Data provided Start Marker

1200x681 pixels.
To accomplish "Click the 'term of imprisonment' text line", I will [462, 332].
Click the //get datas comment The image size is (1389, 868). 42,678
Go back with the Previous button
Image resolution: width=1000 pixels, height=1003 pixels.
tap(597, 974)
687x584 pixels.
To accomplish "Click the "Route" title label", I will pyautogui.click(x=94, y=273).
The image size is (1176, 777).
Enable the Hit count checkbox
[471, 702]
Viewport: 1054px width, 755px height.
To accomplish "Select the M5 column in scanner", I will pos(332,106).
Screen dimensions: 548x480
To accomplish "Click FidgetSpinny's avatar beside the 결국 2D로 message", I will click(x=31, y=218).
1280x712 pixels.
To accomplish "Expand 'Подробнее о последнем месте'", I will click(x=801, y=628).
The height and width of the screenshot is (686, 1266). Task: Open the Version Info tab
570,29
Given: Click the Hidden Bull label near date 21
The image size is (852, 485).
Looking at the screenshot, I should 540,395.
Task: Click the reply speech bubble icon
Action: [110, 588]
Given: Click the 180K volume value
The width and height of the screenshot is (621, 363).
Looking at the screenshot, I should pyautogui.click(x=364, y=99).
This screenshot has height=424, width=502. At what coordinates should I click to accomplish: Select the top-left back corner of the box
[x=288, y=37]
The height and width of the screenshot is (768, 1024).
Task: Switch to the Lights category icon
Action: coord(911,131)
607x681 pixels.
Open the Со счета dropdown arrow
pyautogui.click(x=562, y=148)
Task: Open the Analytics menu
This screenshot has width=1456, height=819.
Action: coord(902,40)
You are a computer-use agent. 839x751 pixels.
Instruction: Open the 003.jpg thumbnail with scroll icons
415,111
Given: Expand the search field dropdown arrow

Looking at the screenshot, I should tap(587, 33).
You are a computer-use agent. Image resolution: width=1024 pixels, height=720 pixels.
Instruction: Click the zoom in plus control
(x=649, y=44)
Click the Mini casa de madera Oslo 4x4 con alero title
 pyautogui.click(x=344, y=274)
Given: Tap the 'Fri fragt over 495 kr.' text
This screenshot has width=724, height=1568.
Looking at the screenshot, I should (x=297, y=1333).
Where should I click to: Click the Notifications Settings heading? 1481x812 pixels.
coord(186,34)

Data provided End Marker

◆ Task brief ◆
Return, exactly, the lines from the first line of the records above to the line containing "Go back with the Previous button", both included.

◆ Solution to the exercise ◆
1200x681 pixels.
To accomplish "Click the 'term of imprisonment' text line", I will [462, 332].
Click the //get datas comment The image size is (1389, 868). 42,678
Go back with the Previous button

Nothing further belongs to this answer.